I walked in the door, even before COVID hit ... saying that technology is changing the way higher-ed is going to work and what our value proposition is. I talked about the fact that we need to recognize that students can't afford to pay tuition increases anymore because we have more students and they're just financially strapped. That faculty can't work harder than their working, staff need to feel supported, and that technology could help make some of those changes in a positive way.
Ten days after I got here, COVID just hit and brought all of that change that needed to happen anyway to a different level of immediacy and importance.
Kansan: What is your favorite part about being the provost at KU?
Bichelmeyer: My favorite parts are the people, the community and what we're doing here together, because I grew up in this big family of people and we were taught that the greatest gift that we have is each other.
People are the end, they're not the means to anything else. I think the reason why that was so crystal clear in my family is because when I was five, my oldest brother was killed in a car wreck coming home for Christmas to surprise my parents. That is a devastating moment in any family's story, and that changed everything. My parents were really clear that when you have that kind of loss, it crystallizes what matters most.
For me, this is the ultimate people business, and I feel really gifted at what I value most in terms of people. This is where people grow together. This is where people get to be their best individual self, so to spend my days every day in a place where people are coming together in support of each individual becoming the best they can be, it's the best way to spend the hours of your life. I just love that it's about people. It's about our purpose, our growth and development, and that we get to do that in community.
Kansan: Being back on campus now in your second semester at KU, what are some of your goals as provost?

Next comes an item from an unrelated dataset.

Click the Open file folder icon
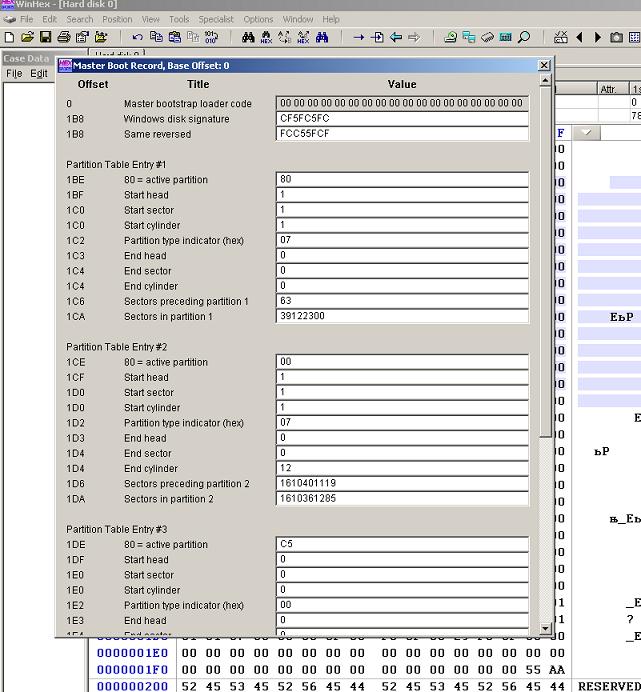641x692 pixels. 27,38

Bichelmeyer: One of my goals comes back to that idea about what I think is the greatest about this institution, which is people coming together to learn and grow and discover and support each other.
And the thing that's most important about a higher education institution, particularly a research institution like KU ... is that we research and we discover and we create new knowledge and we advance knowledge. But we do that through processes where we're critically minded, we teach critical thinking, we emphasize that you have to look at a problem and you have to analyze it and you have to figure out what's wrong so that you can solve it. You can get so critically minded, so focused on critical thinking and a critical mind that you lose sight, that we're doing this in service of others.

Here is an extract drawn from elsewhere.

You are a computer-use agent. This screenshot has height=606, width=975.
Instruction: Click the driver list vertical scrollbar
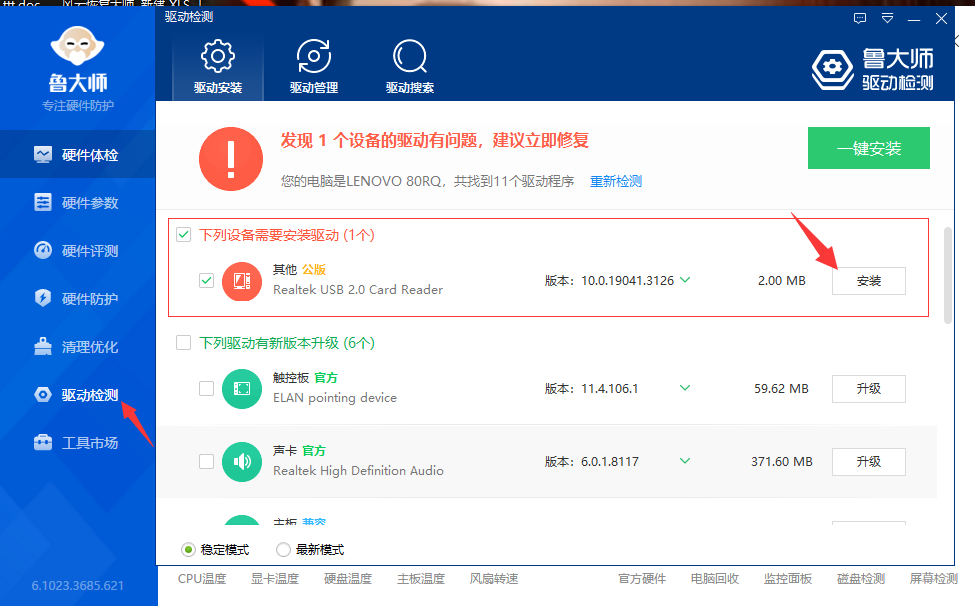coord(947,275)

You can also get so committed to others and their learning, their growth that you forget that the best way to help other people learn and grow is to model it for yourself.
Whenever I'm done being provost, however many years away that that will be for me, I hope that what people would say about me was that I helped bring the best of learning and teaching and research and discovery so that we were a learning community where each one of us was focused on our own growth in service of of others.
And that's not easy to do in an institution that's as complex as KU. So part of that has to be we change the culture a little bit where we have a little more grace towards other people and we're a little more appreciative of them and where they are. And that's with all of higher ed, because that's part of critical thinking, because you can be so critical minded and so critically thinking that you kind of forget that you need an appreciative spirit. To blend that, the idea of critical thinking with appreciative spirit, so that we ourselves can grow and in service of others. That's my biggest goal, is to create that kind of culture here.